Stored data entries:
────────

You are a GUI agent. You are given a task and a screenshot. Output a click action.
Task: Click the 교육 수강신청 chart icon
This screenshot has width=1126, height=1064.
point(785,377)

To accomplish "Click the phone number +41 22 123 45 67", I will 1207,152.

────────

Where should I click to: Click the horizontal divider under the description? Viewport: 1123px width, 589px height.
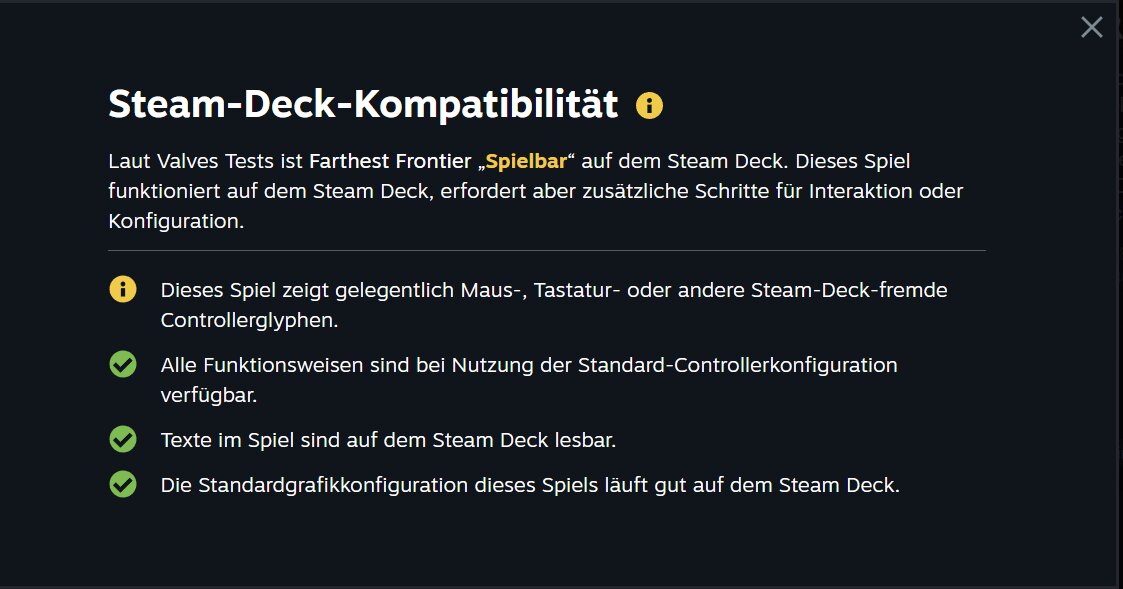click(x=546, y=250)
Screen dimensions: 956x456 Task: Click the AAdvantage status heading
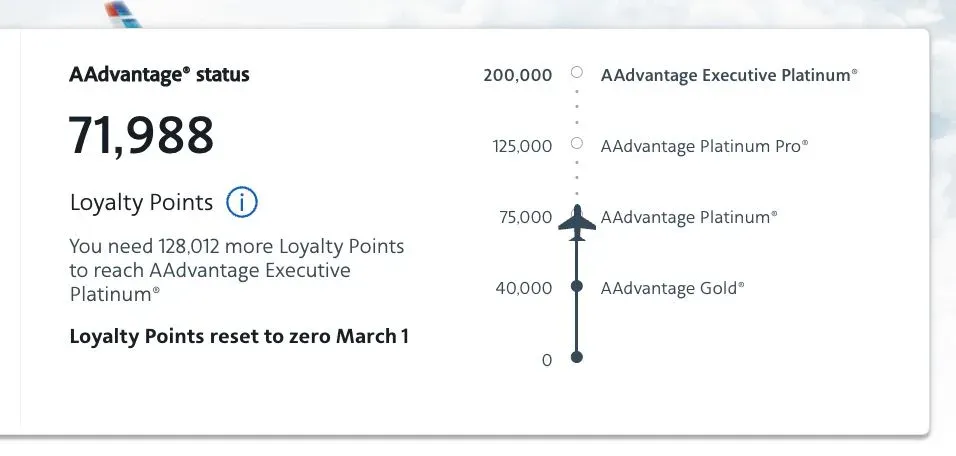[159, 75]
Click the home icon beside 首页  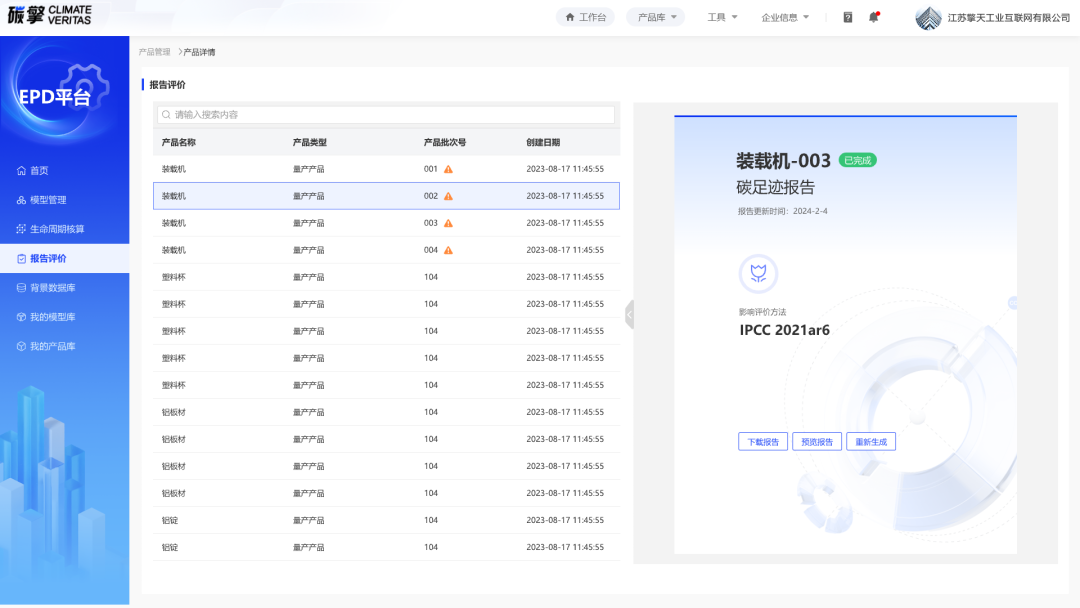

────────

_Task to carry out_
Nothing outside the stretch above, from the line with "Screen dimensions: 956x456" through the line with "Click the home icon beside 首页", is set down. Transcribe that stretch exactly, ends included, but not its pictures.

_Problem solution_
Screen dimensions: 956x456 Task: Click the AAdvantage status heading
[159, 75]
Click the home icon beside 首页  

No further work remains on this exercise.